In terms of Separation of Concerns (SoC), a container definition is the definition of an environment and thus should neither reside in scripts/, nor in src/ or config/.
Ask yourself why not in config/?
What complicates things slightly is that a container defines an environment that, in turn will also have to be run inside some other environment. In fact, a container gives us full control over the python runtime environment and we can define it completely to our liking.
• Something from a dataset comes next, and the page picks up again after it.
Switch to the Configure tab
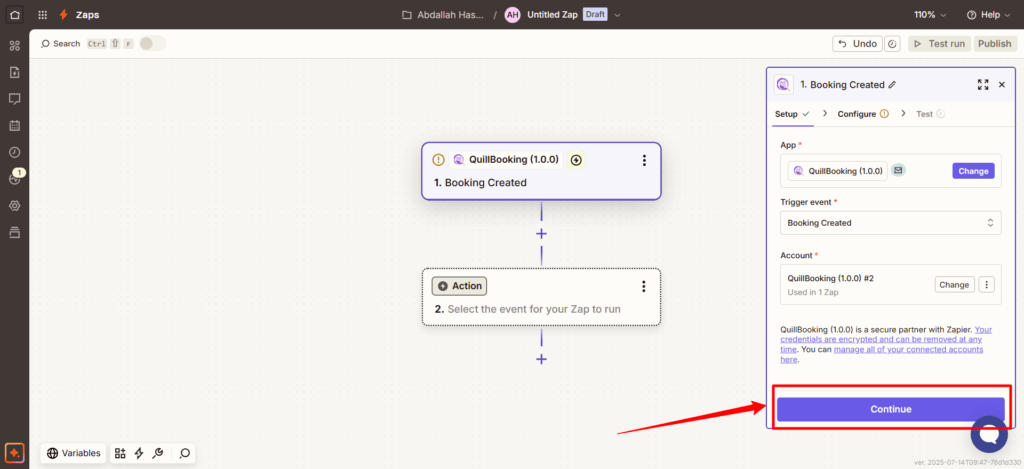Viewport: 1024px width, 469px height. [857, 114]
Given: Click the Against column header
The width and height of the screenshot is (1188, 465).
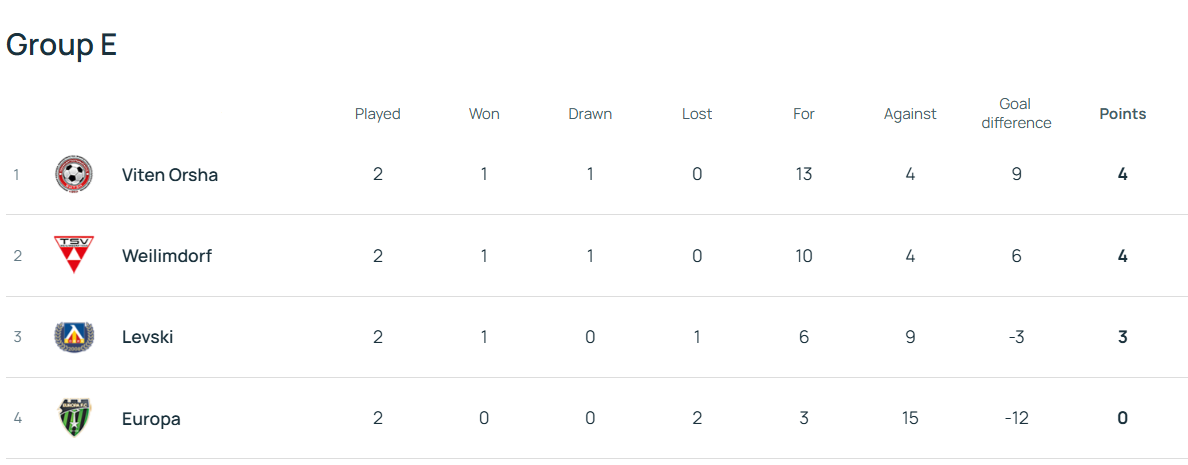Looking at the screenshot, I should (x=910, y=114).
This has some drastic consequences, typically on input and output data paths:
Note
Inside a container we can always rely on our genuine project structure and set, for example, the OUTPUT_DIR for some final results data to data/final/ by default.
Whenever we then run that container we bind a specific location form the container runtime environment to this path, e.g., --bind /scratch/<username>/<myproject>/results:data/final.
So whenever our python routine inside the container then writes to the default location, i.e. ./data/final, we get the output data written to /scratch/<username>/<myproject>/results.
To keep a clear separation of runtime environment variables and environment declarations we move all container definitions into the containers/ folder and we track them in our project.
Ask yourself why is it OK to track container definitions but not .env?
To get started with declaring apptainer containers we recommend you have a look at the official documentation, alternatively you can also checkout the existing container definition in T4D's pythonProject Template.
-
Create the
containers/folder and start with an new.deffile in it:containers/env.def. -
Start with the container specification:
-
The container definition must specify a base image (e.g.,
python:3.13-slim). -
The
%filessection is utilized to copypyproject.tomland other required project files into the container.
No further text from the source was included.